Einen Makel allerdings gibt es: In der Realschule
ist das Französische Freifach - ein Widerspruch zum Sprachengesetz. «Das müssen
wir anschauen, und allenfalls müssen wir über die Bücher gehen», räumt Inauen
ein, verweist aber darauf, dass das wesentliche Ziel in der Realschule darin
bestehe, die Jugendlichen auf gute Art für das Berufsleben fit zu machen.

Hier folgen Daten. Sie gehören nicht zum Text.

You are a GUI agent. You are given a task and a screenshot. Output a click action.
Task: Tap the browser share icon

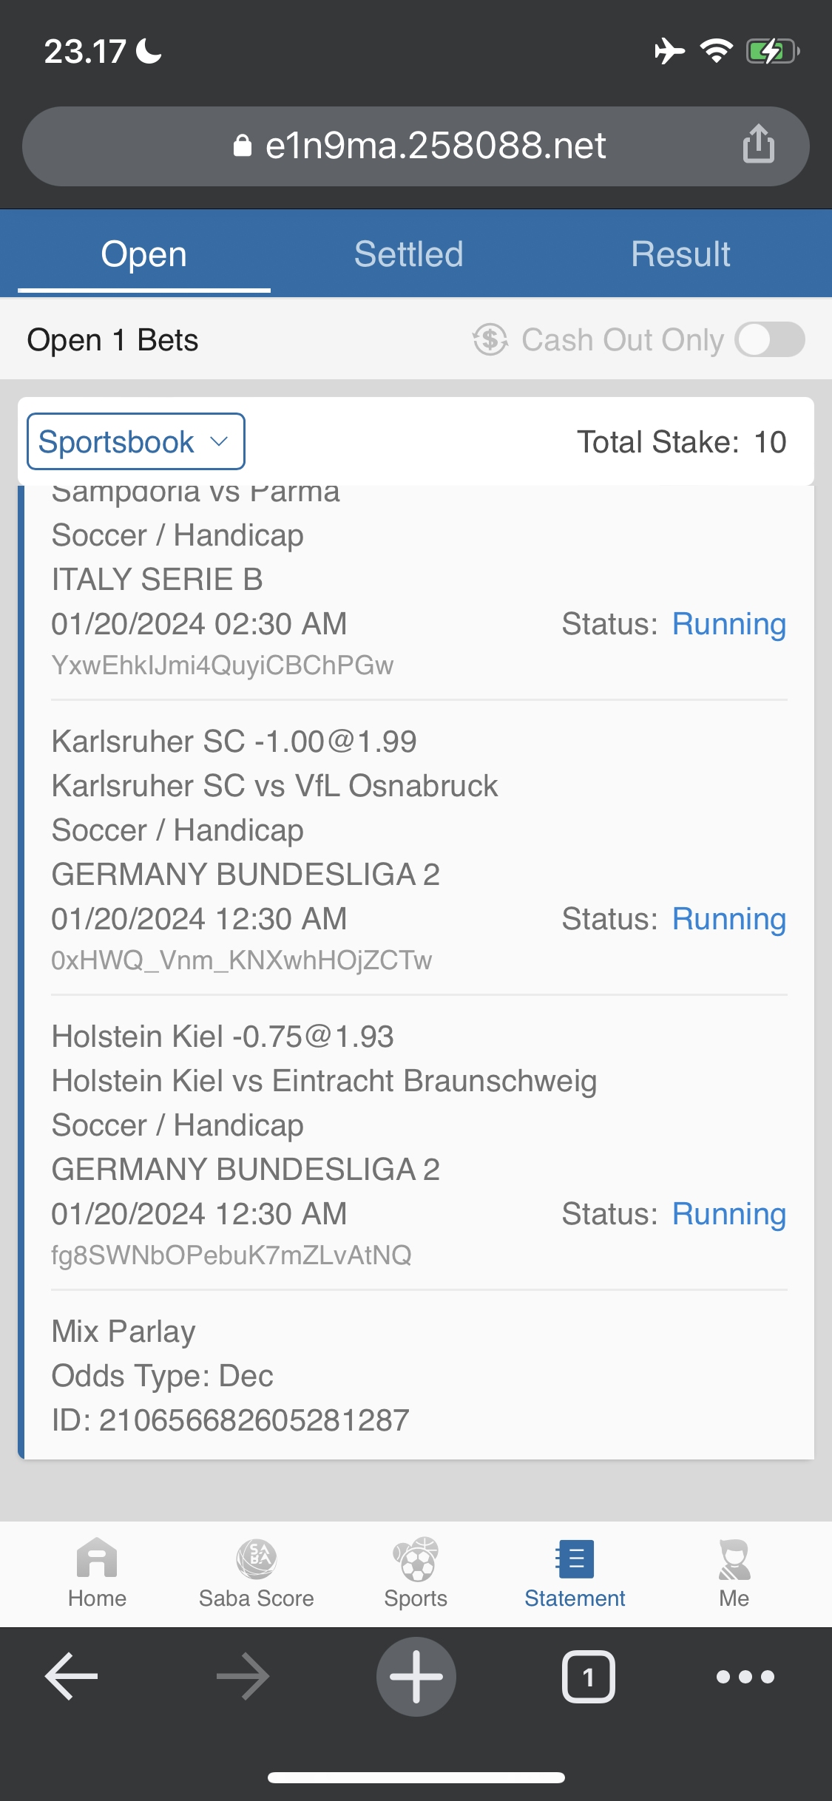[758, 143]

Manche Realschüler seien mit zwei Fremdsprachen überfordert.
Sonderzüglein
Auch der Kanton Aargau kennt kein Frühfranzösisch
auf der Primarschulstufe. Anders als seine Nordwestschweizer Partner
Basel-Stadt, Baselland und Solothurn, aber wie Zürich wählte der Aargau ab dem
Schuljahr 2008/09 Englisch zur ersten Fremdsprache. Französisch hingegen wird
erst auf der Oberstufe unterrichtet. Dies soll auch noch eine Weile so bleiben.
Im Sommer hat der Aargauer Regierungsrat nämlich entschieden, den Lehrplan 21
erst auf das Schuljahr 2020/21 einzuführen - drei Jahre später, als dies
ursprünglich geplant war. Auf diesen Zeitpunkt soll auch die Einführung von
Frühfranzösisch erfolgen.
Ein anderes Sonderzüglein in der an Sprachmodellen
nicht armen Schweizer Schullandschaft fährt der Kanton Uri. Im Gotthardkanton
setzt man auf die Sprache der südlichen Nachbarn. Ab der 5. Klasse lernen die Primarschüler
Italienisch, Frühfranzösisch gibt es nicht. Beim sogenannten Urner Modell wird
die zweite Landessprache zudem nur als Wahlpflichtfach gelehrt - eine Lösung,
die man sich in anderen Zentralschweizer Kantonen auch für Frühfranzösisch
vorstellen könnte. Auf Anfang dieses Schuljahres hat Uri das Angebot ausgebaut.
Nun wird Italienisch - neben dem Pflichtfach Französisch - auch auf der
Oberstufe weitergeführt. Die Stärkung des Italienischunterrichts sieht die
Urner Regierung als deutliches Zeiten zugunsten des Nachbarkantons Tessin.